──────── Supplied material ────────

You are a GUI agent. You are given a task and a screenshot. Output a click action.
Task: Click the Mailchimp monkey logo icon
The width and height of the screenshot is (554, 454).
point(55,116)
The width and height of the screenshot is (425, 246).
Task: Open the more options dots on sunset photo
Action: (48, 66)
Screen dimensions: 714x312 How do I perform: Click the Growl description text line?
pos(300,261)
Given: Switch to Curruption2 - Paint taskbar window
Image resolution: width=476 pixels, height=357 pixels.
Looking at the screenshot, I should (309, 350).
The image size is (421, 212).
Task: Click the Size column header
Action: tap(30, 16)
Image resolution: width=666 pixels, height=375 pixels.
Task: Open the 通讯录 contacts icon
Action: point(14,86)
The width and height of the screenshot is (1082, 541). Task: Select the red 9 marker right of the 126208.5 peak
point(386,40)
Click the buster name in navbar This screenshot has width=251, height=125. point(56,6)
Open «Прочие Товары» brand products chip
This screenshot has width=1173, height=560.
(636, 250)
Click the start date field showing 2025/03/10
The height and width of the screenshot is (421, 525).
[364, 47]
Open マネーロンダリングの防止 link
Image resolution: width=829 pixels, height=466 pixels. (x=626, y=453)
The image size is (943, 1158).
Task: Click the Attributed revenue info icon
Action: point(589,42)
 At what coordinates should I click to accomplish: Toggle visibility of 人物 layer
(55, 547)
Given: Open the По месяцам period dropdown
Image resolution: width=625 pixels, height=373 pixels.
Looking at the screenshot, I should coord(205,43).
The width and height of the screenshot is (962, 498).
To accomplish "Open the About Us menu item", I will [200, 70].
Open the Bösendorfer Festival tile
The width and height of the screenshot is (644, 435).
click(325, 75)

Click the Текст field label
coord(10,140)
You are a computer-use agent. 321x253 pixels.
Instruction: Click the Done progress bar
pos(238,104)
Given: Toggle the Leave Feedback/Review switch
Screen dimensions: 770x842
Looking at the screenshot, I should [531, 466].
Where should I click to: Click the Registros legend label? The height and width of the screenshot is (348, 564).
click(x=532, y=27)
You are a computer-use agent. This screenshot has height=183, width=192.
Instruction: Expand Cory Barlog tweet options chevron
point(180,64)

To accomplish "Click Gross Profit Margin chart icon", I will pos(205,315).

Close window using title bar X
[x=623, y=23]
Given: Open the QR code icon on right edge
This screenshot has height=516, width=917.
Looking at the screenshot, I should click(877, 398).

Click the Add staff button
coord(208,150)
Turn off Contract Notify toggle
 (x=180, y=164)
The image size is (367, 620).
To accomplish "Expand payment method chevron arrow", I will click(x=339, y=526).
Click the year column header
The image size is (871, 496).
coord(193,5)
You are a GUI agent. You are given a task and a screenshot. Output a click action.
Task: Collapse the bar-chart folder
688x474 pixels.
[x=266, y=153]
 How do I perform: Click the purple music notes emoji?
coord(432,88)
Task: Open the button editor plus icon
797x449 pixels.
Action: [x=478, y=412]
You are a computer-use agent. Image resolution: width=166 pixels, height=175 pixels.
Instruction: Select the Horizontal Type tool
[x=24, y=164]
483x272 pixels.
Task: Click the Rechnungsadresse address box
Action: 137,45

────────

Short problem:
Could you turn every line of the data above into a JSON list of strings, with one string per line and blank lines omitted?

Response for this exercise:
[
  "You are a GUI agent. You are given a task and a screenshot. Output a click action.",
  "Task: Click the Mailchimp monkey logo icon",
  "The width and height of the screenshot is (554, 454).",
  "point(55,116)",
  "The width and height of the screenshot is (425, 246).",
  "Task: Open the more options dots on sunset photo",
  "Action: (48, 66)",
  "Screen dimensions: 714x312 How do I perform: Click the Growl description text line?",
  "pos(300,261)",
  "Given: Switch to Curruption2 - Paint taskbar window",
  "Image resolution: width=476 pixels, height=357 pixels.",
  "Looking at the screenshot, I should (309, 350).",
  "The image size is (421, 212).",
  "Task: Click the Size column header",
  "Action: tap(30, 16)",
  "Image resolution: width=666 pixels, height=375 pixels.",
  "Task: Open the 通讯录 contacts icon",
  "Action: point(14,86)",
  "The width and height of the screenshot is (1082, 541). Task: Select the red 9 marker right of the 126208.5 peak",
  "point(386,40)",
  "Click the buster name in navbar This screenshot has width=251, height=125. point(56,6)",
  "Open «Прочие Товары» brand products chip",
  "This screenshot has width=1173, height=560.",
  "(636, 250)",
  "Click the start date field showing 2025/03/10",
  "The height and width of the screenshot is (421, 525).",
  "[364, 47]",
  "Open マネーロンダリングの防止 link",
  "Image resolution: width=829 pixels, height=466 pixels. (x=626, y=453)",
  "The image size is (943, 1158).",
  "Task: Click the Attributed revenue info icon",
  "Action: point(589,42)",
  " At what coordinates should I click to accomplish: Toggle visibility of 人物 layer",
  "(55, 547)",
  "Given: Open the По месяцам period dropdown",
  "Image resolution: width=625 pixels, height=373 pixels.",
  "Looking at the screenshot, I should coord(205,43).",
  "The width and height of the screenshot is (962, 498).",
  "To accomplish \"Open the About Us menu item\", I will [200, 70].",
  "Open the Bösendorfer Festival tile",
  "The width and height of the screenshot is (644, 435).",
  "click(325, 75)",
  "Click the Текст field label",
  "coord(10,140)",
  "You are a computer-use agent. 321x253 pixels.",
  "Instruction: Click the Done progress bar",
  "pos(238,104)",
  "Given: Toggle the Leave Feedback/Review switch",
  "Screen dimensions: 770x842",
  "Looking at the screenshot, I should [531, 466].",
  "Where should I click to: Click the Registros legend label? The height and width of the screenshot is (348, 564).",
  "click(x=532, y=27)",
  "You are a computer-use agent. This screenshot has height=183, width=192.",
  "Instruction: Expand Cory Barlog tweet options chevron",
  "point(180,64)",
  "To accomplish \"Click Gross Profit Margin chart icon\", I will pos(205,315).",
  "Close window using title bar X",
  "[x=623, y=23]",
  "Given: Open the QR code icon on right edge",
  "This screenshot has height=516, width=917.",
  "Looking at the screenshot, I should click(877, 398).",
  "Click the Add staff button",
  "coord(208,150)",
  "Turn off Contract Notify toggle",
  " (x=180, y=164)",
  "The image size is (367, 620).",
  "To accomplish \"Expand payment method chevron arrow\", I will click(x=339, y=526).",
  "Click the year column header",
  "The image size is (871, 496).",
  "coord(193,5)",
  "You are a GUI agent. You are given a task and a screenshot. Output a click action.",
  "Task: Collapse the bar-chart folder",
  "688x474 pixels.",
  "[x=266, y=153]",
  " How do I perform: Click the purple music notes emoji?",
  "coord(432,88)",
  "Task: Open the button editor plus icon",
  "797x449 pixels.",
  "Action: [x=478, y=412]",
  "You are a computer-use agent. Image resolution: width=166 pixels, height=175 pixels.",
  "Instruction: Select the Horizontal Type tool",
  "[x=24, y=164]",
  "483x272 pixels.",
  "Task: Click the Rechnungsadresse address box",
  "Action: 137,45"
]